Saved entries

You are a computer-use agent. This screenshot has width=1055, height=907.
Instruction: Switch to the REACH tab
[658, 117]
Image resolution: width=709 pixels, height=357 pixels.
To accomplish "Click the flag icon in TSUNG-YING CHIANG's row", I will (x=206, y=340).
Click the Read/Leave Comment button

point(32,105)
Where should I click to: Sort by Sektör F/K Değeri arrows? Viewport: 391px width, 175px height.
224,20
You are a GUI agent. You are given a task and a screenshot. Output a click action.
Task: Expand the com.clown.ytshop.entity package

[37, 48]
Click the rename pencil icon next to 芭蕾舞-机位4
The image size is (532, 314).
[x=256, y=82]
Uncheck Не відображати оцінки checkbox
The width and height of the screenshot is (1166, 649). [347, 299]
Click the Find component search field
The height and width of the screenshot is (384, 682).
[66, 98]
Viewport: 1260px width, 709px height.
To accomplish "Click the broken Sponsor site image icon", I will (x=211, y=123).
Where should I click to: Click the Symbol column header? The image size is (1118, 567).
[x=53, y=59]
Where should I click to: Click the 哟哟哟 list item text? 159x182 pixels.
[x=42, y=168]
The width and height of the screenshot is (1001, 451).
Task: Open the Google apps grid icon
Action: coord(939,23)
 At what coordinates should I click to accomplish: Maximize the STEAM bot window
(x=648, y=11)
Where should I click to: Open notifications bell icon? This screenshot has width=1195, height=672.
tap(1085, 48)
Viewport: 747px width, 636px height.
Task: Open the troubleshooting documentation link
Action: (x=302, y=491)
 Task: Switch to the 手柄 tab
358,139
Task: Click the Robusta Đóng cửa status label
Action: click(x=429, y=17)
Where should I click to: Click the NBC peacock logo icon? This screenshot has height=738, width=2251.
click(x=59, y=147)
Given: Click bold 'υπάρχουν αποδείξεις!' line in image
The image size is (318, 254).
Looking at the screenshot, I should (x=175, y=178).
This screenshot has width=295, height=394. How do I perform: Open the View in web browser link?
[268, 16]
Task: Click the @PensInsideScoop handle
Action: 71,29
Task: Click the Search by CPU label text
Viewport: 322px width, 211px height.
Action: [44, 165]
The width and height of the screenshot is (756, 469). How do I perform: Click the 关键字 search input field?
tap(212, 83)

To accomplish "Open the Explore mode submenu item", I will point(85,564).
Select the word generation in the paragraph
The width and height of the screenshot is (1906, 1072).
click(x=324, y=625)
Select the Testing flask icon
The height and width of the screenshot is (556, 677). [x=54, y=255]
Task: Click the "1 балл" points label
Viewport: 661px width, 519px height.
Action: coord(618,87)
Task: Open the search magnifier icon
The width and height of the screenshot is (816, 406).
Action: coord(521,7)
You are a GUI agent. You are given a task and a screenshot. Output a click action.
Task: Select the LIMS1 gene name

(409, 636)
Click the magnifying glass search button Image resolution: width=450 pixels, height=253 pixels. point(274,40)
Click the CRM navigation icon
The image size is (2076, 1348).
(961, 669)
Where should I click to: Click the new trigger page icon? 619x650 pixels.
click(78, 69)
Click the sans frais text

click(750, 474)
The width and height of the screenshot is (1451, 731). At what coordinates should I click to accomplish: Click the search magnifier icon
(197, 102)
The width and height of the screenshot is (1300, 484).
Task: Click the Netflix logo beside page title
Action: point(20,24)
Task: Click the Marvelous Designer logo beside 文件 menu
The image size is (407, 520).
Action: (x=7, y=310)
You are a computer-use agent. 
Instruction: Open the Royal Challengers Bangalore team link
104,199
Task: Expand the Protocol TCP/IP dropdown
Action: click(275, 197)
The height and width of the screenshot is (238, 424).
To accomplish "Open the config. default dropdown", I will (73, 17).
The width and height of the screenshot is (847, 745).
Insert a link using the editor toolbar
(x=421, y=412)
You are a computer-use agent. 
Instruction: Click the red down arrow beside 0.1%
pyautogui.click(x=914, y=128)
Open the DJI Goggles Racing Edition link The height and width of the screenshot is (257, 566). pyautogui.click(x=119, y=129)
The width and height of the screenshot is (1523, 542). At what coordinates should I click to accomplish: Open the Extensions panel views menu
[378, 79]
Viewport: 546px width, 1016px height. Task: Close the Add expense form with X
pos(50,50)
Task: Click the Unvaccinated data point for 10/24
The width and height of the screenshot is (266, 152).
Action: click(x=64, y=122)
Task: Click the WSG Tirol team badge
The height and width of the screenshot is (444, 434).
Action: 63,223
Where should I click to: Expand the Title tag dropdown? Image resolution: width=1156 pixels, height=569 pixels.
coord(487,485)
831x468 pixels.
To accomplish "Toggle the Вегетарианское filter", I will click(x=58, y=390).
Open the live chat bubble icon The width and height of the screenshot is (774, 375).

Your instructions: Beginning with the line that contains "Task: Click the Marvelous", quote each line exactly through the last line of the entries above, and nothing beyond them.

Response area:
Task: Click the Marvelous Designer logo beside 文件 menu
The image size is (407, 520).
Action: (x=7, y=310)
You are a computer-use agent. 
Instruction: Open the Royal Challengers Bangalore team link
104,199
Task: Expand the Protocol TCP/IP dropdown
Action: click(275, 197)
The height and width of the screenshot is (238, 424).
To accomplish "Open the config. default dropdown", I will (73, 17).
The width and height of the screenshot is (847, 745).
Insert a link using the editor toolbar
(x=421, y=412)
You are a computer-use agent. 
Instruction: Click the red down arrow beside 0.1%
pyautogui.click(x=914, y=128)
Open the DJI Goggles Racing Edition link The height and width of the screenshot is (257, 566). pyautogui.click(x=119, y=129)
The width and height of the screenshot is (1523, 542). At what coordinates should I click to accomplish: Open the Extensions panel views menu
[378, 79]
Viewport: 546px width, 1016px height. Task: Close the Add expense form with X
pos(50,50)
Task: Click the Unvaccinated data point for 10/24
The width and height of the screenshot is (266, 152).
Action: click(x=64, y=122)
Task: Click the WSG Tirol team badge
The height and width of the screenshot is (444, 434).
Action: 63,223
Where should I click to: Expand the Title tag dropdown? Image resolution: width=1156 pixels, height=569 pixels.
coord(487,485)
831x468 pixels.
To accomplish "Toggle the Вегетарианское filter", I will click(x=58, y=390).
Open the live chat bubble icon The width and height of the screenshot is (774, 375).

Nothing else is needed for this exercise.